____ Data to use
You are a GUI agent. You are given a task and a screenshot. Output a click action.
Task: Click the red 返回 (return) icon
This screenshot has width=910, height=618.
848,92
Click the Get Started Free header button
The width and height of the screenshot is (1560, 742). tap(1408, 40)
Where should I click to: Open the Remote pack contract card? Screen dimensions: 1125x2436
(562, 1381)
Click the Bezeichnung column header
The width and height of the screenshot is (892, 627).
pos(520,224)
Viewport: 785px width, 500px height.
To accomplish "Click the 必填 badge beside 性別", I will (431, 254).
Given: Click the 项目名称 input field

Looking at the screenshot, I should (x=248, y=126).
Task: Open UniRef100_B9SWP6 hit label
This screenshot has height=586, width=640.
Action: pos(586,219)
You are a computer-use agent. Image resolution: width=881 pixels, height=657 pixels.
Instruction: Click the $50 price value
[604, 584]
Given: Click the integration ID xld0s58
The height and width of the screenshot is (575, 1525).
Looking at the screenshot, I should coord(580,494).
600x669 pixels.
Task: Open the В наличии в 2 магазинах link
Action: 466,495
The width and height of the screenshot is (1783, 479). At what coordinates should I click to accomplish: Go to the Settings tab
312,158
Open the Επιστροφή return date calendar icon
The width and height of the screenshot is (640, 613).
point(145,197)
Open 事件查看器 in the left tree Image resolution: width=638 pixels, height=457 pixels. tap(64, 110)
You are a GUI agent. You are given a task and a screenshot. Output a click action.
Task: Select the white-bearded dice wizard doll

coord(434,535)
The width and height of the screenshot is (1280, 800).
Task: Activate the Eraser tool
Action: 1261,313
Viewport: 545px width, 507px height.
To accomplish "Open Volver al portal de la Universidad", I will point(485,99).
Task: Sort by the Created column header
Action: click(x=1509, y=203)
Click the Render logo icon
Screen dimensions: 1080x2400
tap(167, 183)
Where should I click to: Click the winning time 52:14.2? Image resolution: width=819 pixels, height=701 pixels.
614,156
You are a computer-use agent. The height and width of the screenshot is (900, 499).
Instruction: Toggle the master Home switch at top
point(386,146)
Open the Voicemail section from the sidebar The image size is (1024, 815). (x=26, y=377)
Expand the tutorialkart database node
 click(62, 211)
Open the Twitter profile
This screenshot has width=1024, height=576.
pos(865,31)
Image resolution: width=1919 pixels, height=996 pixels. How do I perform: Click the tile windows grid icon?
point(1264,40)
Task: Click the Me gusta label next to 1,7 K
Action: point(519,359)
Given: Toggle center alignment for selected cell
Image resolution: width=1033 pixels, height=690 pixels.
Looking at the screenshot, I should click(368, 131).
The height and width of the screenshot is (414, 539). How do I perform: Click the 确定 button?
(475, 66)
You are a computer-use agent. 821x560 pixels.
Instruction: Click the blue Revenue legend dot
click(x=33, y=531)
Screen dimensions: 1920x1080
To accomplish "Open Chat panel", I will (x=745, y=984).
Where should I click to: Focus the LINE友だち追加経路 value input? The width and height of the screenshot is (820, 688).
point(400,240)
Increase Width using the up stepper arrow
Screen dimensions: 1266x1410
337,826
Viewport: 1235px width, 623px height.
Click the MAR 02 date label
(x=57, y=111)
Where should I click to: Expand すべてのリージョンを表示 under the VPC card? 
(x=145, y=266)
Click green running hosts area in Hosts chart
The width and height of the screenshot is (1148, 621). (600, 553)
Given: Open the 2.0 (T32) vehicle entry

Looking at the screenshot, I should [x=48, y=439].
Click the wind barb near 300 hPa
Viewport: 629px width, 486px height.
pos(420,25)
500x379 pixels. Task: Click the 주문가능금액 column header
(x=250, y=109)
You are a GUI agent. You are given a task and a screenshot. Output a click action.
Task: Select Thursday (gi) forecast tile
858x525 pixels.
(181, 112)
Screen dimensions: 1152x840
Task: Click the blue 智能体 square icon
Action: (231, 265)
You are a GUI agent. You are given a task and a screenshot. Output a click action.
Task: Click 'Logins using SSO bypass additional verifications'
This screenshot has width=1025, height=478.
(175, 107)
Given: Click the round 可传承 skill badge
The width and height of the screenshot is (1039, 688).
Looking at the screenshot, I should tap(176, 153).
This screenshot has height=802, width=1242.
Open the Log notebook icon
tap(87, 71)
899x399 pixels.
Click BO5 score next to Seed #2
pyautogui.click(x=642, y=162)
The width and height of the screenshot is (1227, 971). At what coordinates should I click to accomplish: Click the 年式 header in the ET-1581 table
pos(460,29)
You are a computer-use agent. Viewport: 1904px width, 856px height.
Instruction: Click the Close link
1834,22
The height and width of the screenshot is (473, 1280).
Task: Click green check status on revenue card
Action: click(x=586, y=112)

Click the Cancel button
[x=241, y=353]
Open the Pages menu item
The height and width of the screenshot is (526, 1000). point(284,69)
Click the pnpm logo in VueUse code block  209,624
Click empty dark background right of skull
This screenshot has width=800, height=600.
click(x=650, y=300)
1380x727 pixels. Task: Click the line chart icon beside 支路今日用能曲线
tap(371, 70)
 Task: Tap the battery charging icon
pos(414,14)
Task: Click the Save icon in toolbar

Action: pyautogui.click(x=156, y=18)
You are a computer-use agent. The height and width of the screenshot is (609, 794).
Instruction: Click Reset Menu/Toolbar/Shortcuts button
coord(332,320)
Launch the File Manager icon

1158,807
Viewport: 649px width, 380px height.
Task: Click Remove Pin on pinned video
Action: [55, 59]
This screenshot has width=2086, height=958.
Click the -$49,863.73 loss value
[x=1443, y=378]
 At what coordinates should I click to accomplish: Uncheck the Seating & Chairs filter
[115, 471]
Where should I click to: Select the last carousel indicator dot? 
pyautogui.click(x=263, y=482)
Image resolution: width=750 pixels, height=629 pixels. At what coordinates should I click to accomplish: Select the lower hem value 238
________
_Task goal_
When the line with "is (900, 499)." is reached in the data above, start copying there, and copy each line exactly until the line with "Screen dimensions: 1920x1080" has been copied; copy nothing else.

_Exercise output_
You are a computer-use agent. The height and width of the screenshot is (900, 499).
Instruction: Toggle the master Home switch at top
point(386,146)
Open the Voicemail section from the sidebar The image size is (1024, 815). (x=26, y=377)
Expand the tutorialkart database node
 click(62, 211)
Open the Twitter profile
This screenshot has width=1024, height=576.
pos(865,31)
Image resolution: width=1919 pixels, height=996 pixels. How do I perform: Click the tile windows grid icon?
point(1264,40)
Task: Click the Me gusta label next to 1,7 K
Action: point(519,359)
Given: Toggle center alignment for selected cell
Image resolution: width=1033 pixels, height=690 pixels.
Looking at the screenshot, I should click(368, 131).
The height and width of the screenshot is (414, 539). How do I perform: Click the 确定 button?
(475, 66)
You are a computer-use agent. 821x560 pixels.
Instruction: Click the blue Revenue legend dot
click(x=33, y=531)
Screen dimensions: 1920x1080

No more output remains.